_Ausgewählter Text:_
Struktur sieht ca so aus:
-src
     # package mit den ganzen Klassen
-WebContent
     # alle .jsp's
-build.xml


Wenn ich nun das Ant Script starte kommt er bis zum target compile und dann nicht mehr weiter! Fehler:

    [javac] C:\Dokumente und Einstellungen\lstampfer\workspace\ServletDemo\src\net4you\UpdateBlacklist.java:58: cannot find symbol
    [javac] symbol  : class ServletException
    [javac] location: class net4you.UpdateBlacklist
    [javac]     protected void doPost(HttpServletRequest request, HttpServletResponse response) throws ServletException, IOException {

Normal in Eclipse läuft alles ganz normal deswegn kann ich mir nur denken das ich bei ANT irgendwas falsch habe! Vielleicht muss das Script bei Servlets anders aussehen??? Habe aber noch nichts gefundn wo so was gestanden ist.....

lg


----------



## mvitz (6. Aug 2009)

Du musst die Servlet-API noch in deinen Klassenpfad für ANT aufnehmen.

[XML]	<target name="compile" depends="clean, makedir">
    <javac srcdir="${src}" destdir="${build}">
        <classpath>
            <fileset dir="${tomcat.home}/lib" includes="*.jar" />
        </classpath>
    </javac>
</target>[/XML]

Müsstest dafür vorher natürlich das Property tomcat.home noch setzen


----------



## maki (6. Aug 2009)

WAR Task


----------



## Lukas321 (6. Aug 2009)

OK Danke..jetzt bin ich schon einen Schritt weiter

Aber jetzt schreibt er:

Problem: failed to create task or type classpath
Cause: The name is undefined.
Action: Check the spelling.
Action: Check that any custom tasks/types have been declared.
Action: Check that any <presetdef>/<macrodef> declarations have taken place.

Heißt das er kennt den Befehl classpath nicht?? Denn wenn ich <classpath> selbst im Script schreiben möchte gibt er mir auch keine Vorschläge dafür...:bahnhof:

lg


----------



## Lukas321 (6. Aug 2009)

Für was benötige ich dieses WAR Task..verstehe ich noch nicht ganz..


----------



## mvitz (6. Aug 2009)

Komisch, classpath in einem javac task funktioniert bei mir einwandfrei...

den WAR Task braucht man, anschließend um die gesamte Anwendung in ein WAR FIle zu packen, welches du dann auf den Tomcat bringen kannst


----------



## Lukas321 (6. Aug 2009)

hmmm..

weiß sonst irgendwer wie ich das mit dem classpath zum laufen bekomm oder hat jemand schon so ne fehlermeldung bekommen..???

lg


----------



## mvitz (6. Aug 2009)

Poste doch nochmal die aktuelle build.xml (mit dem Fehler)

Hast du den <classpath> auch innerhalb von <javac> (beachte dass da kein /> am ende ist)


----------



## Lukas321 (6. Aug 2009)

Ahhh...vielen DANK!!!

ich hab die javac obn schon /> zugemacht!! Jetzt funktioniert alles!!:applaus::applaus:

Eine Frage noch zu dieser WAR Task:
Ich hab jetzt dieses War file auch schon erstellt. Aber wie binde ich dieses jetzt auf meinen Tomcat ein??

lg


----------



## mvitz (6. Aug 2009)

Z.B. durch kopieren des WAR-Files in ${tomcat.home}/webapps danach kannst du unter ]http://localhost:8080/[namedeswarfiles] die Applikation erreichen.


----------



## Lukas321 (6. Aug 2009)

Ok werd ich machen!

Danke nochmal für deine Hilfe!!:toll:
lg


----------

_Ihre Aufgabe:_
Geben Sie im Thread zum Ant-Skript den Abschnitt von "OK Danke..jetzt bin" bis "Check the spelling." erneut wieder und aktualisieren Sie dabei "einen Schritt" zu "ein gutes Stück".

_Gegebene Einträge:_
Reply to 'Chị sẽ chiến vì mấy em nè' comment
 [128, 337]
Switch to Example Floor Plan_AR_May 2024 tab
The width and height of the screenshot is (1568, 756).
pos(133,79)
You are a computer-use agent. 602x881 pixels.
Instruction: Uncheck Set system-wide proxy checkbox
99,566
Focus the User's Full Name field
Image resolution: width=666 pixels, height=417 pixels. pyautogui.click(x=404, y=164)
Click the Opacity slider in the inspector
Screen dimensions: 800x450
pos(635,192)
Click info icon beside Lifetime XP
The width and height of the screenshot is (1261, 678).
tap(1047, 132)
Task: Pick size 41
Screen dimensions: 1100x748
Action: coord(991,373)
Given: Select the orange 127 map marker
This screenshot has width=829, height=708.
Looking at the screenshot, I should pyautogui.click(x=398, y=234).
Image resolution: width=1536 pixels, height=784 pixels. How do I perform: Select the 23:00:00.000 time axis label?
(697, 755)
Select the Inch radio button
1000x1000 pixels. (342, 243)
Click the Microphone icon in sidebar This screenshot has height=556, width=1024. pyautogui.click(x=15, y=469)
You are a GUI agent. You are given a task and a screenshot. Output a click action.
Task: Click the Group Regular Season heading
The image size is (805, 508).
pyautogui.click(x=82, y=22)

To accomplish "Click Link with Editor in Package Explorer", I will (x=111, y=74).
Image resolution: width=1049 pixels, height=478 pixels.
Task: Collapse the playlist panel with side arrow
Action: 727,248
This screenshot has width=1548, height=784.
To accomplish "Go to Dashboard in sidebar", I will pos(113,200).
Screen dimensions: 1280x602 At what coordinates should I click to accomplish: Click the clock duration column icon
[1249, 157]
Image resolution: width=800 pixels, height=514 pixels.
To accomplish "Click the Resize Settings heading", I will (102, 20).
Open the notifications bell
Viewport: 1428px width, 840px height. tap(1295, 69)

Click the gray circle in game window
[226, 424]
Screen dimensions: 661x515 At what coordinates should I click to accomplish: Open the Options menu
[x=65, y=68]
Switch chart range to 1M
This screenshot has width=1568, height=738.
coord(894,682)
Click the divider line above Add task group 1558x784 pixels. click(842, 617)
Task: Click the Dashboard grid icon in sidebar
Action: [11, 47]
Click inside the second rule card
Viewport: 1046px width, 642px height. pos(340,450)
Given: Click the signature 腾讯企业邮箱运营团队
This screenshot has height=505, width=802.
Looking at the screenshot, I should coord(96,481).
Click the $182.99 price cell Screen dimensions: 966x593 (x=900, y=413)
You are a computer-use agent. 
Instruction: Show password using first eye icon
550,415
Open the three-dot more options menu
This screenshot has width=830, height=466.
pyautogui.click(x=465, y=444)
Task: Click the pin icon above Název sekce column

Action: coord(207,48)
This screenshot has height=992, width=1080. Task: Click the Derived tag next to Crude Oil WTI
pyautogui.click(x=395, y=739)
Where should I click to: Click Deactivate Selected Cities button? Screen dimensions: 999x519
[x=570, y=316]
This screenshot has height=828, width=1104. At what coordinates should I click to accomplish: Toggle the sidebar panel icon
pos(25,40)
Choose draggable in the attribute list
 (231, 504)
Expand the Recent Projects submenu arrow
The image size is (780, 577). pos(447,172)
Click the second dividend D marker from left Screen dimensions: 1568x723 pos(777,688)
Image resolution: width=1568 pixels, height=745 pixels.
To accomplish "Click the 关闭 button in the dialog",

_Vollständige Antwort:_
OK Danke..jetzt bin ich schon ein gutes Stück weiter

Aber jetzt schreibt er:

Problem: failed to create task or type classpath
Cause: The name is undefined.
Action: Check the spelling.